_Provided text_
-=-=-

Trials / Active Not Recruiting
Active Not RecruitingNCT06346067
A Study to Assess Naporafenib (ERAS-254) Administered With Trametinib in Patients With NRAS-mutant Melanoma (SEACRAFT-2)
A Randomized, Open-label Phase III Study in Patients With Previously Treated Unresectable or Metastatic NRAS Mutant Cutaneous Melanoma Comparing the Combination of Naporafenib + Trametinib to Physician's Choice of Therapy (Dacarbazine, Temozolomide or Trametinib Monotherapy) With a Dose Optimization lead-in [SEACRAFT-2]
- Status
- Active Not Recruiting
- Phase
- Phase 3
- Study type
- Interventional
- Enrollment
- 78 (actual)
- Sponsor
- Erasca, Inc. · Industry
- Sex
- All
- Age
- 18 Years – 99 Years
- Healthy volunteers
- Not accepted
Summary
Stage 1: To select the optimal dose of naporafenib + trametinib to be studied in Stage 2. Stage 2: To compare progression free survival (PFS) and overall survival (OS) for patients with NRAS-mutant (NRASm) melanoma who are randomized to receive the combination of naporafenib + trametinib to that of patients who are randomized to physician's choice of therapy (dacarbazine, temozolomide, or trametinib monotherapy).

-=-=-

_Supplied information_
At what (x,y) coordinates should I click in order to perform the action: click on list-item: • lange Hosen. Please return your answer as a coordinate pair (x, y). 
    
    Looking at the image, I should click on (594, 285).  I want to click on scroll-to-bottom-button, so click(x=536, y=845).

-=-=-

_Exercise description_
Reproduce the entire clinical trial listing for the naporafenib study verbatim. Work only from the clinical trial listing; disregard the data.

_Output_
Trials / Active Not Recruiting
Active Not RecruitingNCT06346067
A Study to Assess Naporafenib (ERAS-254) Administered With Trametinib in Patients With NRAS-mutant Melanoma (SEACRAFT-2)
A Randomized, Open-label Phase III Study in Patients With Previously Treated Unresectable or Metastatic NRAS Mutant Cutaneous Melanoma Comparing the Combination of Naporafenib + Trametinib to Physician's Choice of Therapy (Dacarbazine, Temozolomide or Trametinib Monotherapy) With a Dose Optimization lead-in [SEACRAFT-2]
- Status
- Active Not Recruiting
- Phase
- Phase 3
- Study type
- Interventional
- Enrollment
- 78 (actual)
- Sponsor
- Erasca, Inc. · Industry
- Sex
- All
- Age
- 18 Years – 99 Years
- Healthy volunteers
- Not accepted
Summary
Stage 1: To select the optimal dose of naporafenib + trametinib to be studied in Stage 2. Stage 2: To compare progression free survival (PFS) and overall survival (OS) for patients with NRAS-mutant (NRASm) melanoma who are randomized to receive the combination of naporafenib + trametinib to that of patients who are randomized to physician's choice of therapy (dacarbazine, temozolomide, or trametinib monotherapy).